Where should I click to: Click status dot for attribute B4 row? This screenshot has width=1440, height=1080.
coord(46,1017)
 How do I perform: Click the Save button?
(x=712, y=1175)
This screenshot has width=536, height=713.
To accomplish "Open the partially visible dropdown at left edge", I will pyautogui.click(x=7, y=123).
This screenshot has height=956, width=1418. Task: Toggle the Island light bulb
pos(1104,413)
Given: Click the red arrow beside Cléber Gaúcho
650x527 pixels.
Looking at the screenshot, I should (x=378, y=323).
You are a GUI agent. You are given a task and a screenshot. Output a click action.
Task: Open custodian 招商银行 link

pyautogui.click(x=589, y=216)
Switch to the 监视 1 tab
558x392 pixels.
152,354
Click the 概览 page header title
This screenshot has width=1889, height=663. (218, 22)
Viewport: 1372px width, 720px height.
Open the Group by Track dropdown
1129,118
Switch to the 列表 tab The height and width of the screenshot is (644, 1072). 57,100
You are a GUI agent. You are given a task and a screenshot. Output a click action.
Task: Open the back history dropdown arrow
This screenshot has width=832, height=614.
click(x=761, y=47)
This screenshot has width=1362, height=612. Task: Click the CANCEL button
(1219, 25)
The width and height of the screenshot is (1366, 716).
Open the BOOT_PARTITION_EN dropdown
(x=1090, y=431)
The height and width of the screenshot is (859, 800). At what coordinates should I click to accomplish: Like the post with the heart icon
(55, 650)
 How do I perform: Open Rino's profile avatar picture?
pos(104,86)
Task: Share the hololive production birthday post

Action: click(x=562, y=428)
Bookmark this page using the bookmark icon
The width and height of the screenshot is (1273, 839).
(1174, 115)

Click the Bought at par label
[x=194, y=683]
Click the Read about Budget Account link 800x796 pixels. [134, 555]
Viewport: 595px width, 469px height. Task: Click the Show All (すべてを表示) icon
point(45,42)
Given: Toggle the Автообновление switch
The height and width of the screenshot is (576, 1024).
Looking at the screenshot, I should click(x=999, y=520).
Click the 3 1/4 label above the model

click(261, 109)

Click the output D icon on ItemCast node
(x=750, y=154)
==============================
■ YOUR INSTRUCTIONS
Lines holding the word "arrow" are the answer; copy each one from the records above.

■ OUTPUT FOR THIS EXERCISE
Given: Click the red arrow beside Cléber Gaúcho
Task: Open the back history dropdown arrow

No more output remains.